▸ **What to produce**: Please print, exactly as written, the line containing "Where should I" and each line after it through the end of the material; pictures stay out.

▸ **Data for the task**:
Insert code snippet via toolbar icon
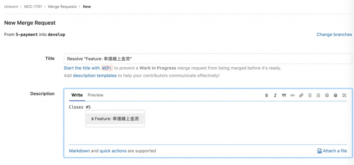Screen dimensions: 354x165 click(x=292, y=95)
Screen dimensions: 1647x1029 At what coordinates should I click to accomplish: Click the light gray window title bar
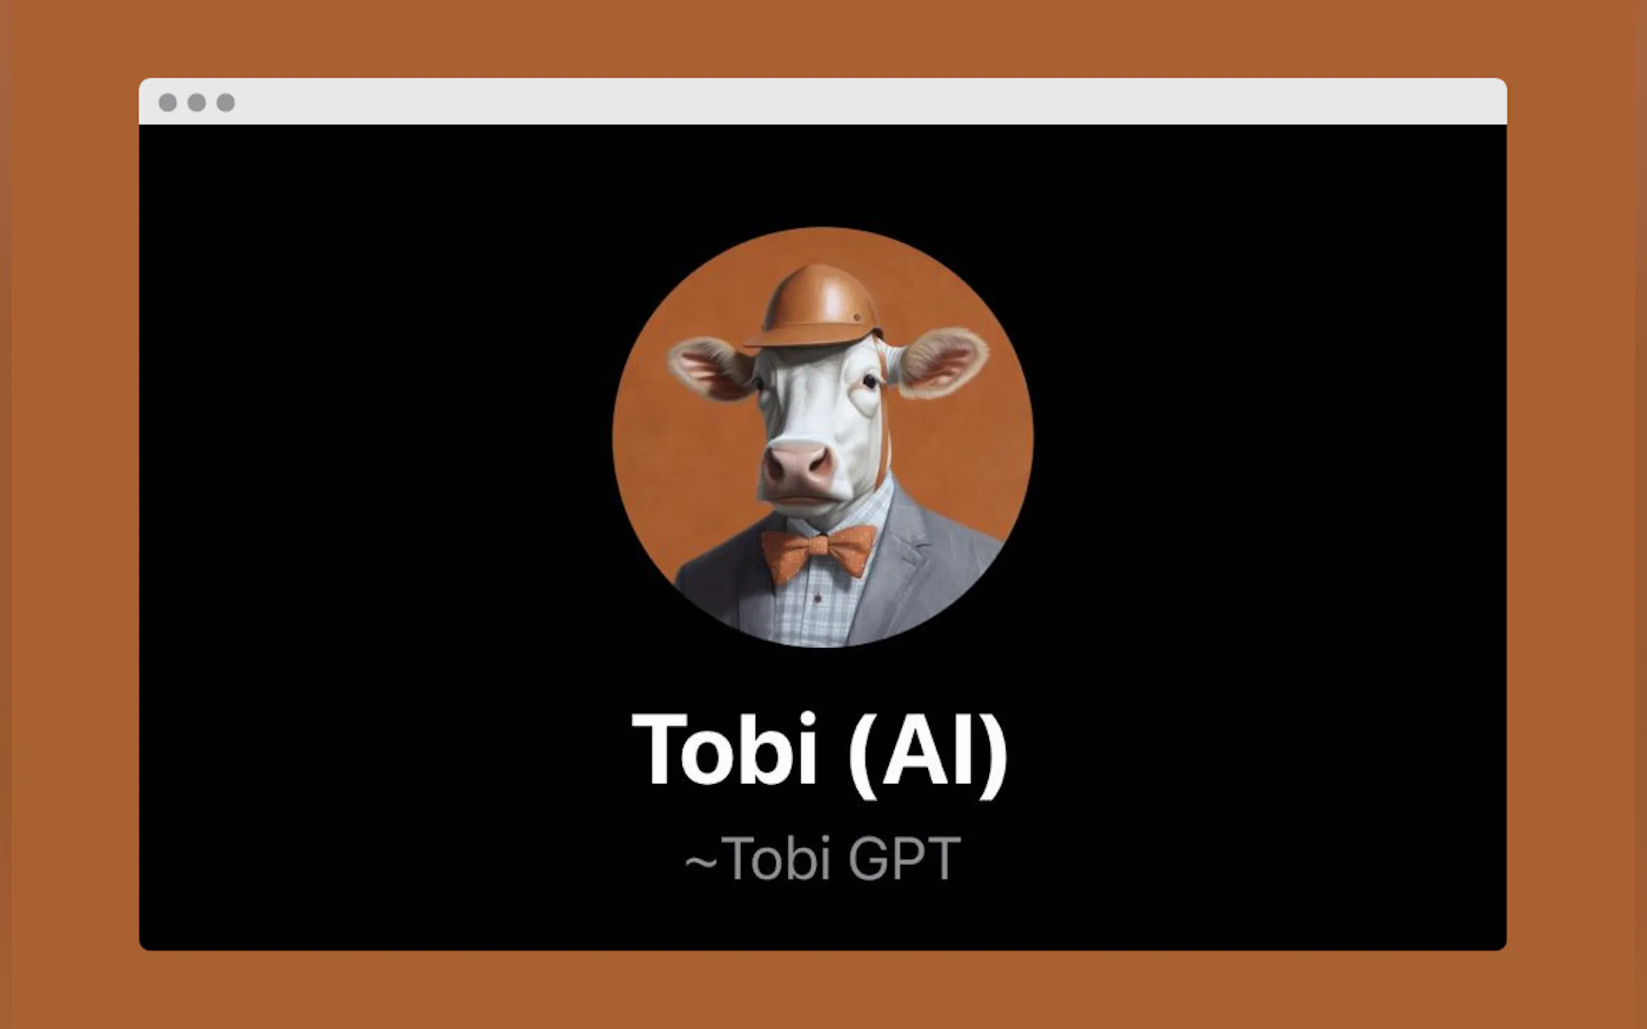pos(822,101)
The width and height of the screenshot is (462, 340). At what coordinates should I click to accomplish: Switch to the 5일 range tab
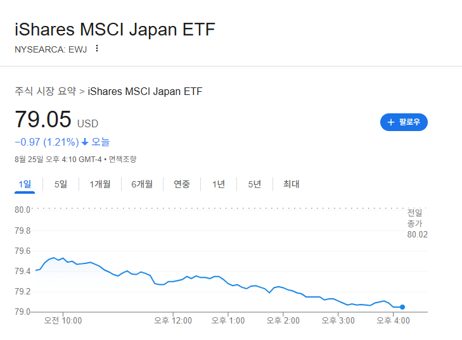coord(61,184)
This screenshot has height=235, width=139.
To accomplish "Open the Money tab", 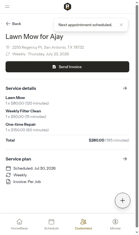I will click(x=115, y=224).
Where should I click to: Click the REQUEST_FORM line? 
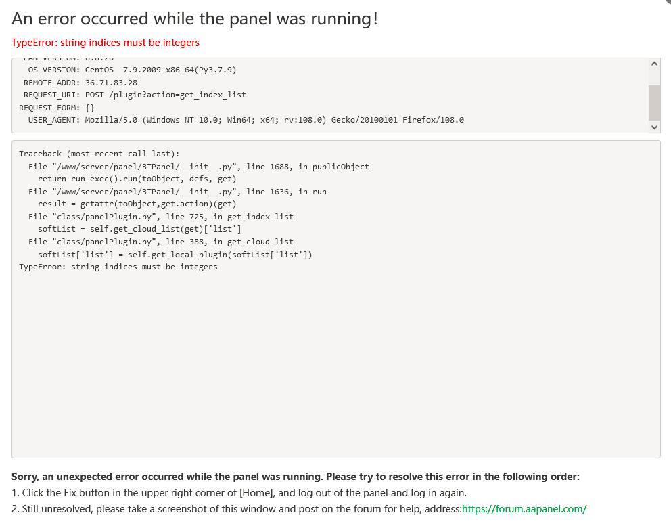click(x=57, y=108)
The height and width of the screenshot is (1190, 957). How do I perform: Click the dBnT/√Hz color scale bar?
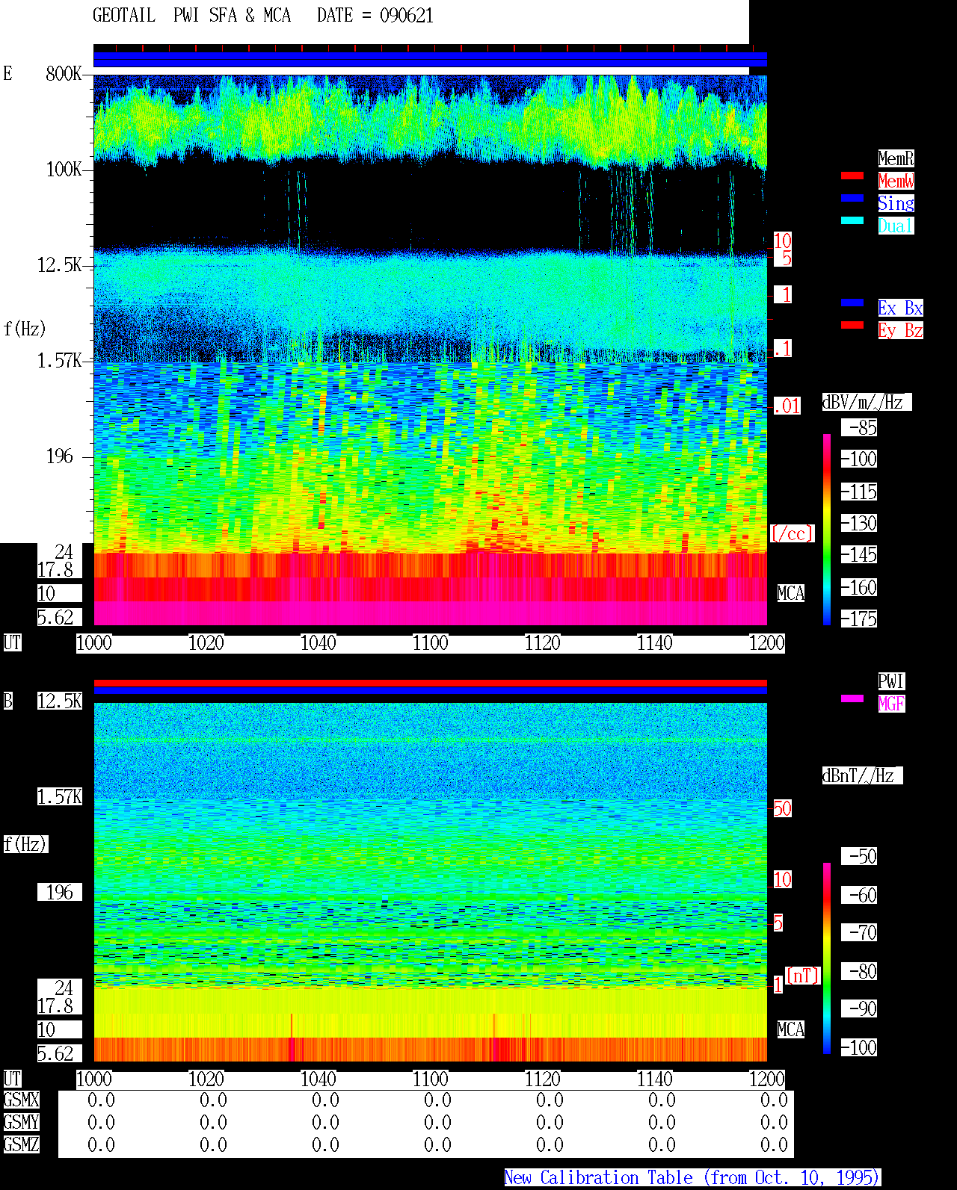827,958
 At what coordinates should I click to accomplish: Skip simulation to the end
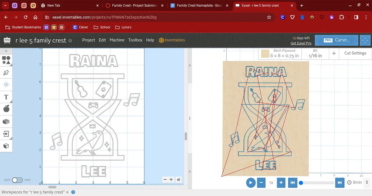pos(340,183)
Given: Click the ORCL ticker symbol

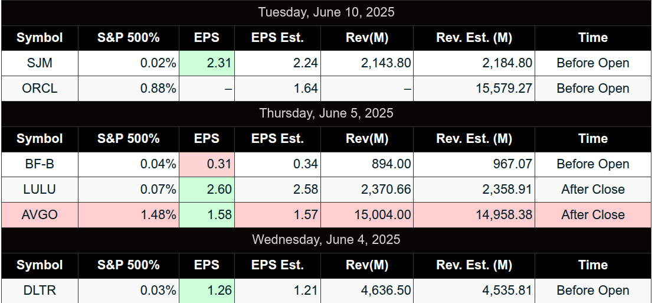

▸ **Written reply**:
Where should I click to: Click the REQUEST_FORM line? 
click(x=57, y=108)
The height and width of the screenshot is (1190, 957). How do I perform: Click the dBnT/√Hz color scale bar?
827,958
 At what coordinates should I click to accomplish: Skip simulation to the end
pos(340,183)
Given: Click the ORCL ticker symbol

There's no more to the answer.